To explore definitions of and methods for studying religion it is essential to briefly demonstrate where the word ‘religion’ originates. The origin of the English word Religion can be traced back first to the Middle English word religioun and ultimately to the Latin word ‘religio’, and this is believed to be an adaptation of the word religare or relegere (Webster’s Dictionary 2001). The actual meaning of religion has changed significantly in the two millennia through which we can trace its existence, and if its meaning continues to change this will affect any study concerning religion. Even in the late Republic era of Roman history there were orations and debates upon the words used to define religion. Cicero argued that it originated from relegere, which is a verb meaning to re-read, and thus he thought this meant that religion was a tradition that was passed on from one generation to the next. Lactanius asserted that the word religio came from religare, which means to restrain, tie back or bind fast. Gavin Flood considers this to equate religion with the concept of a tradition that binds people to each other and to the gods of the Roman state (Flood 1999:44).


Early Christians used the word religio or religion to refer to pagan religions and not Christianity. However, by the seventeenth century it had come to mean communities of people who had devoted their lives to the service of God (Flood 1999:44). Our understanding of the word religion is detached from the Latin word ‘religio’ and instead has risen out of the Enlightenment period as an abstraction for understanding and criticising Christianity.[i] The result of this is that certain understandings of the term religion are useless when not commenting on monotheistic religions, especially Christianity. In many non-industrialised communities, there is no word equivalent to the English ‘religion’. Anthropology has moved the primary study of religions away from the monotheistic, but this can be criticised as causing a comparative effect when studying non-Western religions, that is, comparing religions to Christianity.[ii] However, the contemporary comparative study of religion is rather different from modern anthropological approaches.

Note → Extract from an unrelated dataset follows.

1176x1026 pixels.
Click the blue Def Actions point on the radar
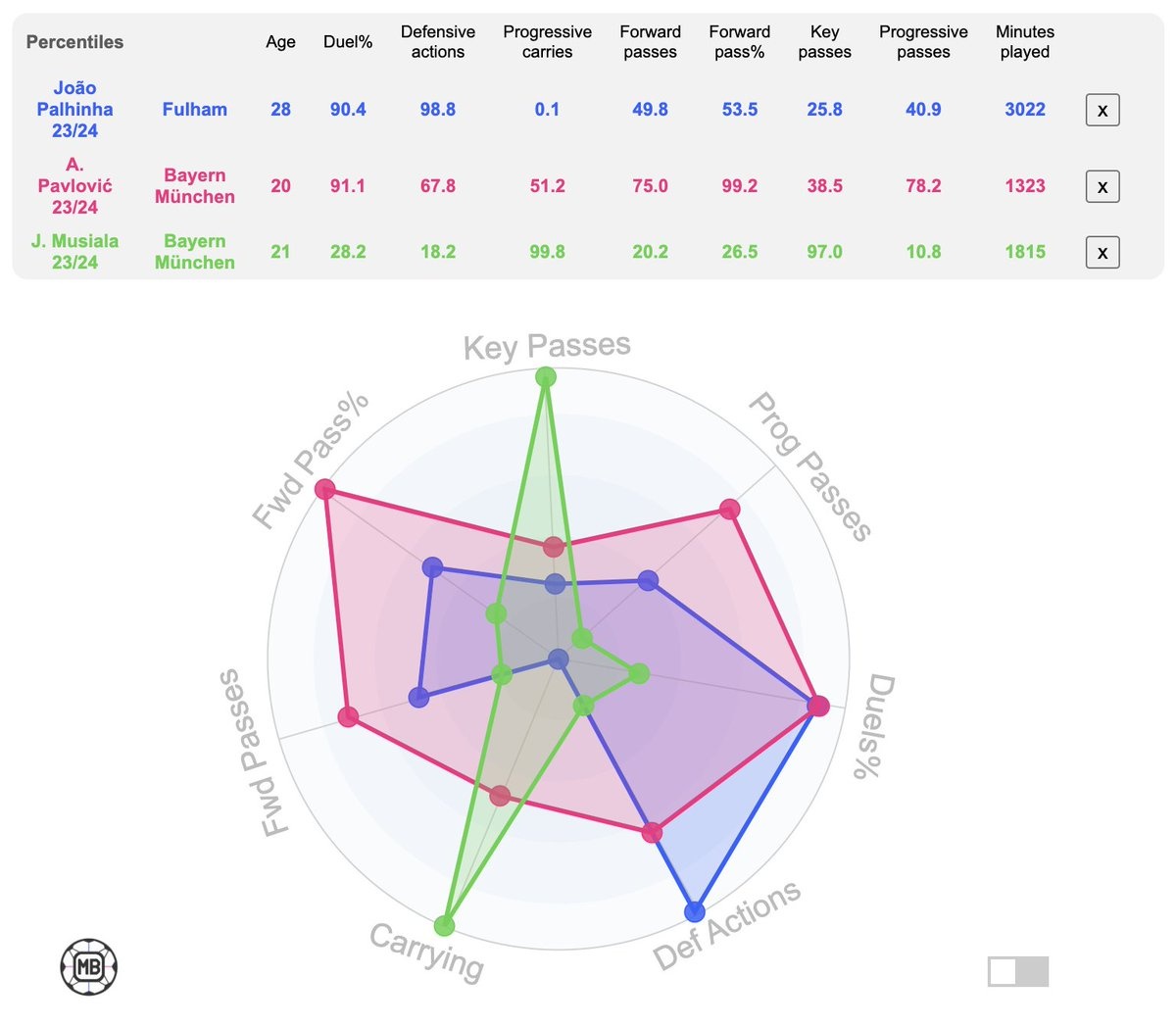[x=695, y=912]
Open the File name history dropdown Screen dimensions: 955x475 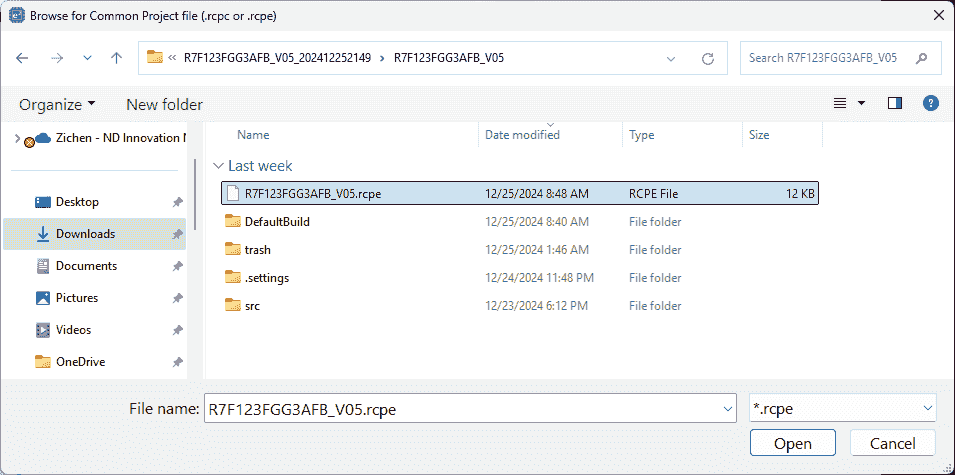pos(727,408)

There is also the argument that religion as a concept has no value beyond our western culture and cannot coherently be applied to non-western or ancient (or prehistoric) religions:


Past (or non-western) forms of what we would identify as ‘religion’ operated in terms of mechanisms and self-understandings that we no longer associate with religion as such. … The concept as we understand it (and hence, tend to define it) is a by-product of the special historical and political circumstances of Western modernity (Asad 1993:28-48 and Arnal 2000:30-1).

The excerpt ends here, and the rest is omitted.